Records excerpted from a collection
========================================================================

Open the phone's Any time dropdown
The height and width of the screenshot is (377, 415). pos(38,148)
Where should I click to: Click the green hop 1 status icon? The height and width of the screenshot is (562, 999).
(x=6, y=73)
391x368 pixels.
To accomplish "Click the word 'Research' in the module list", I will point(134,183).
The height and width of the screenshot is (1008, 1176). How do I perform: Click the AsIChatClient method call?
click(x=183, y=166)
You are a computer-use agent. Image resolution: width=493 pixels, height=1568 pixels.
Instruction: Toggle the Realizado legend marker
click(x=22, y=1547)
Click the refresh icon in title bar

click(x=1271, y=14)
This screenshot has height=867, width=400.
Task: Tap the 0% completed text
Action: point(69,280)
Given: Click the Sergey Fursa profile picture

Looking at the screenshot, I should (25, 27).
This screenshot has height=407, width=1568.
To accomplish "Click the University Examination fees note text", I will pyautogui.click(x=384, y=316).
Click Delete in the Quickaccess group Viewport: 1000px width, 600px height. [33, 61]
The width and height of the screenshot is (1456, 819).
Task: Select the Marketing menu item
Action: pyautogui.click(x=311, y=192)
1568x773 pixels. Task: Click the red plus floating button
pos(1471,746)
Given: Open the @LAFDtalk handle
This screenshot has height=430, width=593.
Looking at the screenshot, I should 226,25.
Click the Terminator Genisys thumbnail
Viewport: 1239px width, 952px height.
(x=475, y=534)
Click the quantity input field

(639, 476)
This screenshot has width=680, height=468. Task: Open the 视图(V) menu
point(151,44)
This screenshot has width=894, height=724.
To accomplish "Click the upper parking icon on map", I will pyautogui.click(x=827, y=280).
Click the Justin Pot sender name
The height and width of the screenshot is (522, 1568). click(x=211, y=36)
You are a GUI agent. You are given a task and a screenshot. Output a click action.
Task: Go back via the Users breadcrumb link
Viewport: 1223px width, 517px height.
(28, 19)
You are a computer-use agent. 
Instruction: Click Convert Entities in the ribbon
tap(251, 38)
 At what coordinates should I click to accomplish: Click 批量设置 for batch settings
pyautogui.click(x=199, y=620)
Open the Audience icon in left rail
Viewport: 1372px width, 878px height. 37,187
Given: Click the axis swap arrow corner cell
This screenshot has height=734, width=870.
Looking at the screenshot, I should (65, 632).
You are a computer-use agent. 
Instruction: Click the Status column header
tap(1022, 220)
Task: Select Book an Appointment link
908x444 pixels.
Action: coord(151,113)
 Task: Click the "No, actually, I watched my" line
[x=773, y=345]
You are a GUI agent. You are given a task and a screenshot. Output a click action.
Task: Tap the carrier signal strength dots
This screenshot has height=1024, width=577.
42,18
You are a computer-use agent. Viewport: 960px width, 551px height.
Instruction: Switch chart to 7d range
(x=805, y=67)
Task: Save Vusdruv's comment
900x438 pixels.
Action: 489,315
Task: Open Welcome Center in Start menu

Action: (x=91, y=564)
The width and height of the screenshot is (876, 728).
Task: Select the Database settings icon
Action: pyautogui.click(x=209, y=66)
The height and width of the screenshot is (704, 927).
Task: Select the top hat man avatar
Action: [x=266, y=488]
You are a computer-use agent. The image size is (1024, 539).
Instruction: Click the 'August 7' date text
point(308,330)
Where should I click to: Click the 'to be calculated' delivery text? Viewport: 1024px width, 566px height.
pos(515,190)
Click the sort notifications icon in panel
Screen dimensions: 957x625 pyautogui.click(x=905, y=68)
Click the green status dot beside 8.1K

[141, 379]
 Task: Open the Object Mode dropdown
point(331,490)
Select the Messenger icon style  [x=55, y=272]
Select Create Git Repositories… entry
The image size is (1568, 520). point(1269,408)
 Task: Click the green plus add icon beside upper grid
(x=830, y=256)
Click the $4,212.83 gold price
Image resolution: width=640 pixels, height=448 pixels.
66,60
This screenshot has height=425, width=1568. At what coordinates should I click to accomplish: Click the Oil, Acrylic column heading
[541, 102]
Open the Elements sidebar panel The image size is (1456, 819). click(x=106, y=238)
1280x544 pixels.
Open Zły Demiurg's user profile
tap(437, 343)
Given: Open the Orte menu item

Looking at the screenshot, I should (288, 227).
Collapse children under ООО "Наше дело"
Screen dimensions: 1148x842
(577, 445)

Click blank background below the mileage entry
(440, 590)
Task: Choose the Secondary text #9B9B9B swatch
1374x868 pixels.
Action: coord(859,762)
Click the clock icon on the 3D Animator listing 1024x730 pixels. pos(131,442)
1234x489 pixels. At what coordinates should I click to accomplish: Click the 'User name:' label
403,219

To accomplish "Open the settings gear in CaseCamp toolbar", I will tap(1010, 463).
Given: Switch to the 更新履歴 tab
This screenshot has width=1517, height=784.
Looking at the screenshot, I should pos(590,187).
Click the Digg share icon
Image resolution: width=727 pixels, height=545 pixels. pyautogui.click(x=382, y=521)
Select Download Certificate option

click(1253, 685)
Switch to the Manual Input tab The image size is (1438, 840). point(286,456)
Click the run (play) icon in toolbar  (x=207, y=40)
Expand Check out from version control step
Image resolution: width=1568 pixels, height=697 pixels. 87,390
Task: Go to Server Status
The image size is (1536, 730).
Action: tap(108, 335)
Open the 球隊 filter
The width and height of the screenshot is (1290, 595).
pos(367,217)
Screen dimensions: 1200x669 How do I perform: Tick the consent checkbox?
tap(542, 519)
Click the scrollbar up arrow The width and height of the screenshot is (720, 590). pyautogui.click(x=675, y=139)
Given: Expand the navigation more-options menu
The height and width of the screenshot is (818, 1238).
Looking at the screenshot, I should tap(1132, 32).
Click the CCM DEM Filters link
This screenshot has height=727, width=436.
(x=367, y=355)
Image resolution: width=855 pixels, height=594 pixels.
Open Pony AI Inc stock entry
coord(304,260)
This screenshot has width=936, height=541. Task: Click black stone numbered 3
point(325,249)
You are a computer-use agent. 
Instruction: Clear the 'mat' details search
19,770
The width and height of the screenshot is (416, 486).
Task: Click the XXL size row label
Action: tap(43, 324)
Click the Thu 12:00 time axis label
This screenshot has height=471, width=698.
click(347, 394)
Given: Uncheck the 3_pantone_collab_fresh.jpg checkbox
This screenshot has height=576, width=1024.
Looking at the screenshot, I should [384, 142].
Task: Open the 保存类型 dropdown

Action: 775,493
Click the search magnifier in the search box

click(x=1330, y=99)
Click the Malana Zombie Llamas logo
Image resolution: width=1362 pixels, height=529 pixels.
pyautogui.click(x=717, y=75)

========================================================================

WHAT YOU NEED TO DO →
From the entries above, copy each line holding "link".

OUTPUT OF THE EXERCISE →
Task: Go back via the Users breadcrumb link
Task: Select Book an Appointment link
Click the CCM DEM Filters link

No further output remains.